Libye-Polisario: Alger lâche Kadhafi

Les autorités algériennes ont hâte de prendre leurs distances du colonel Kadhafi et seraient entrées discrètement en contact avec l’opposition libyenne, selon des sources en provenance d’Alger. Comme gage de bonne volonté, Alger a assuré aux membres du CNT, le Conseil National de Transition libyen, que l’Algérie est prête à garantir dorénavant l’étanchéité des frontières entre les deux pays, en arrêtant le départ de mercenaires du Polisario vers la Libye.
Ce revirement algérien sur la crise libyenne était en préparation depuis un certain temps déjà.
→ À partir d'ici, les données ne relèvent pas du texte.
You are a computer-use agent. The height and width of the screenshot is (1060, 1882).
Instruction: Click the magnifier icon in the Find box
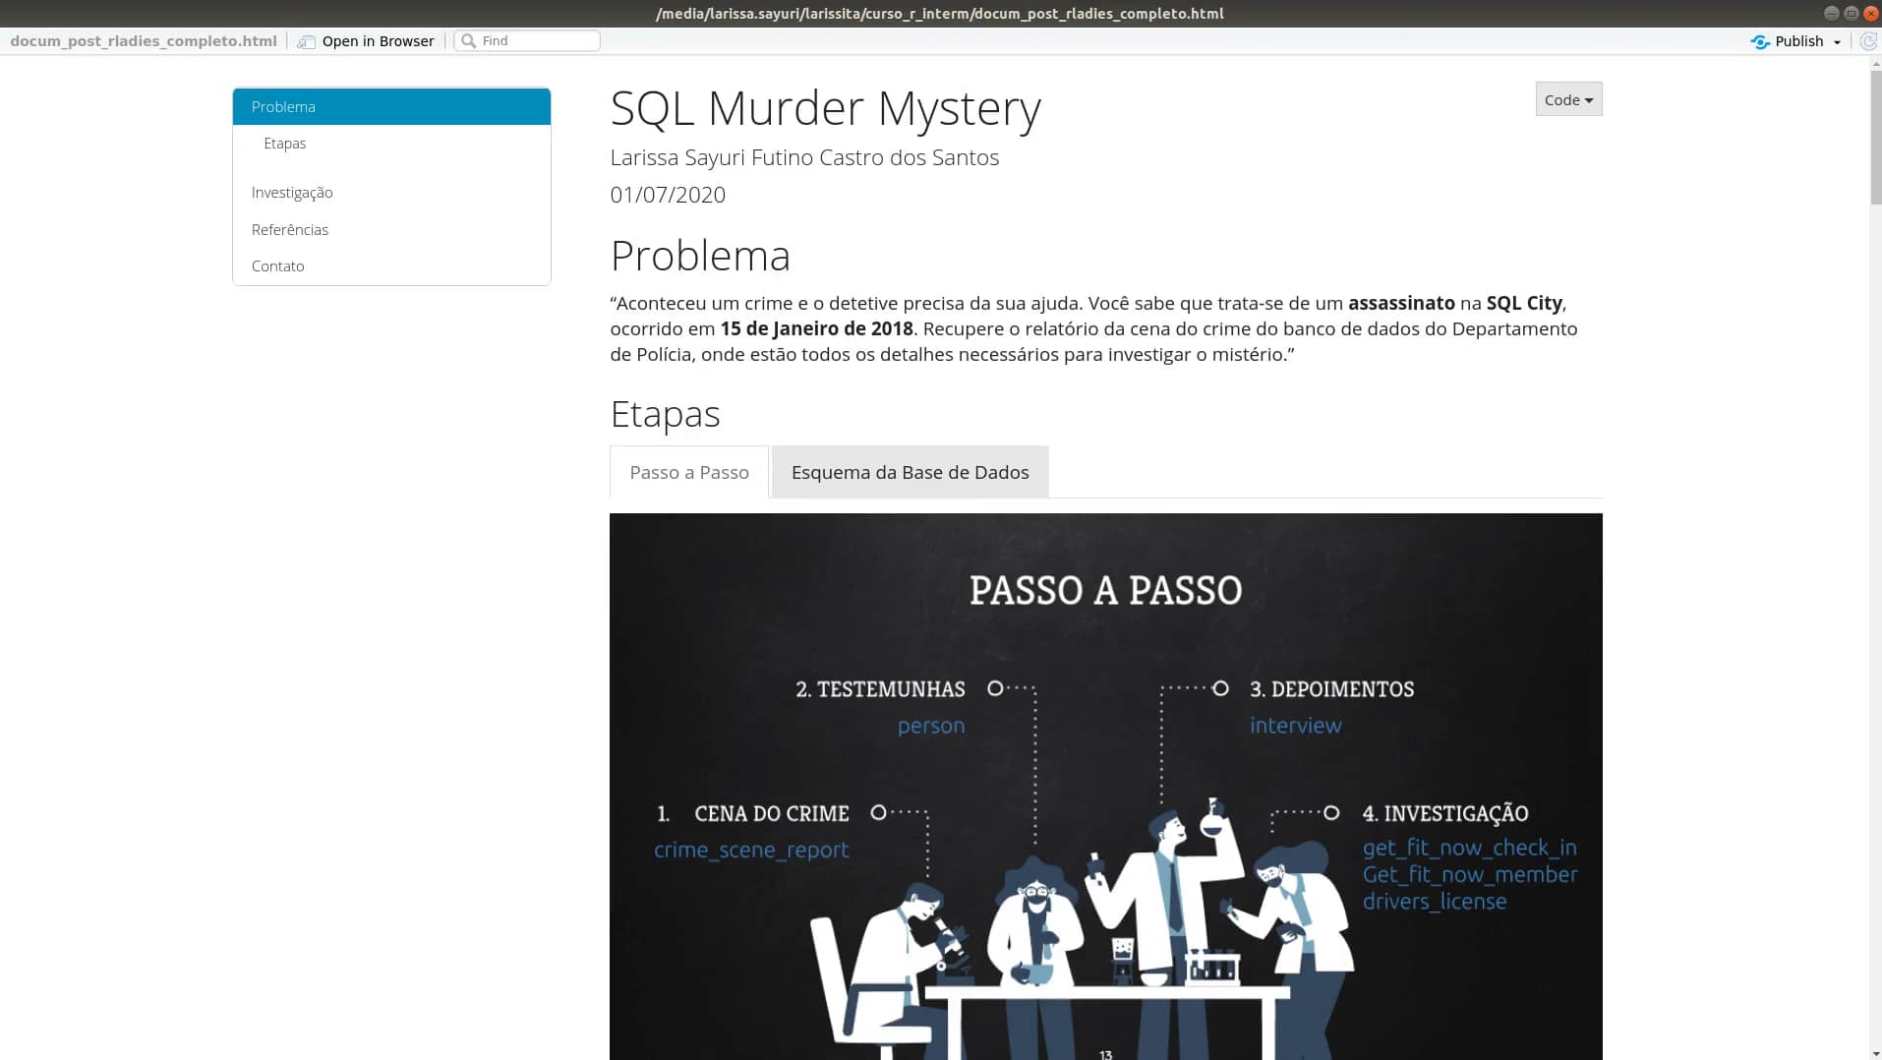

Mais, d’après la même source, la décision d’Alger de se démarquer définitivement du régime Kadhafi a été précipitée par la décision de la CPI de poursuivre le colonel libyen pour crimes contre l’humanité.
Après la demande du procureur de la Cour pénale internationale, Ocampo, de délivrer des mandats d’arrêt contre le dictateur libyen, son fils Seif Al Islam et le chef des services de renseignements Abdallah Al Senoussi, Alger a compris que le sort de Kadhafi était cette fois-ci scellé pour de bon. Les autorités algériennes savent pertinemment qu’en donnant de telles garanties au CNT, elles reconnaissent de facto qu’elles étaient au courant du va-et-vient des éléments du Polisario de part et d’autre de la frontière algéro-libyenne.

Alger donne, en même temps, crédit aux accusations portées par des responsables de la rébellion libyenne contre le Polisario. Ali Al Arichi, secrétaire démissionnaire, l’équivalent d’un ministre en Libye, avait révélé avec menus détails l’envoi de fournées de mercenaires du Polisario pour aider Kadhafi à mater la rébellion. Surtout, les chefs de l’opposition ont divulgué l’implication du DRS, les renseignements militaires algériens, dans ce trafic transfrontalier.
Mais pour Alger, il vaut mieux tard que jamais. Surtout, les responsables algériens savent que c’est le prix à payer pour ne pas s’aliéner les futurs maîtres du pouvoir en Libye voisine.